“Nothing personal,” Luchari said, aiming the pistol. “Just business.”

“Is that supposed to make me feel better?” said Da Silva.

Luchari lowered his gun. “How do you mean?”

“Would this being personal really make that much of a difference?” Da Silva shrugged as much as his restraints would allow. “I mean, after all, I’m dead either way.”

“I suppose so,” Luchari said, stroking his chin. “Never thought of it that way before.

“It being personal might even be a good thing. Me, I’ve done some bad stuff in my time. I can see a guy taking something like that, making it personal, and going out of his way to settle accounts. It’s what I’d do. I can respect that in a way.”

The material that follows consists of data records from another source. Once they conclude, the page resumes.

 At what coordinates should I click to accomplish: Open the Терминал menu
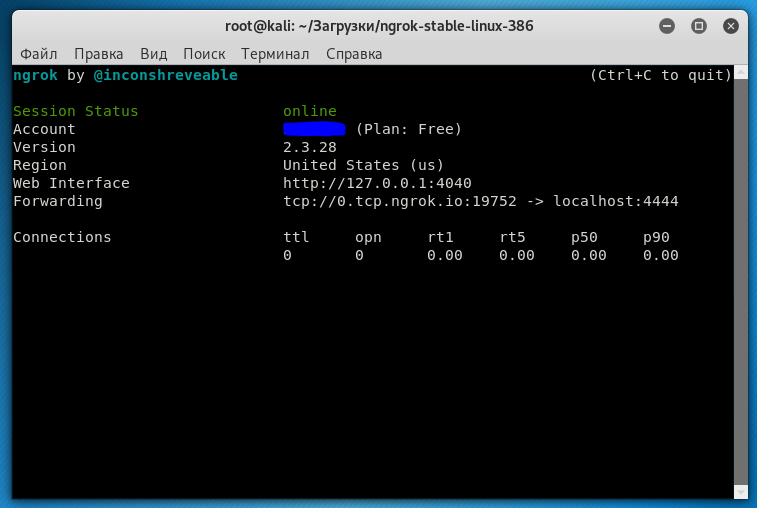coord(276,54)
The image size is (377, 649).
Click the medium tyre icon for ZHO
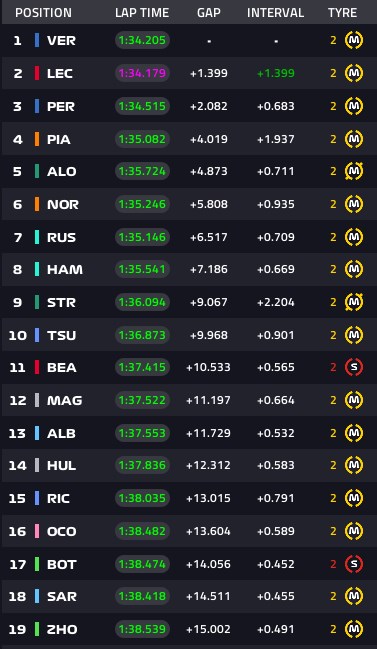point(354,629)
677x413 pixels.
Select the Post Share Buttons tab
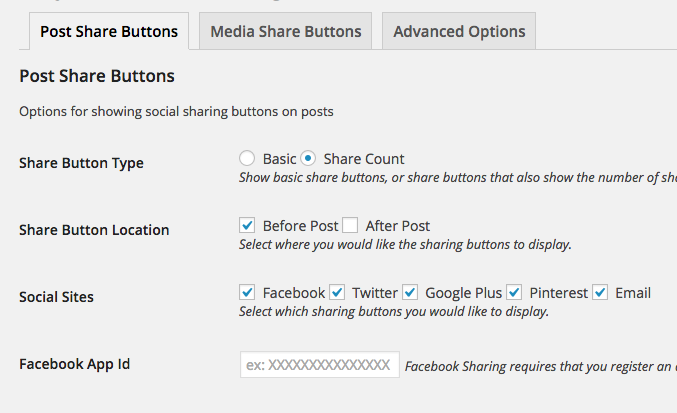click(109, 32)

“You know,” Luchari said thoughtfully, “I think it’s really more for me, than for you. Makes me feel like I’m somehow not killing you in cold blood, that everything’s okay.”

“Hey, I know exactly where you’re coming from,” said Da Silva. “Whatever it takes to get you to sleep at night.”

“This has been very illuminating. Thank you.” Luchari smiled, then squeezed off two shots from the hip. Da Silva slumped forward, the back of his skull gone.

“I love it when someone comes up with something a little more creative than ‘please don’t kill me,'” Luchari said to his men. “Having a little stimulating conversation for a change makes this job that much easier.”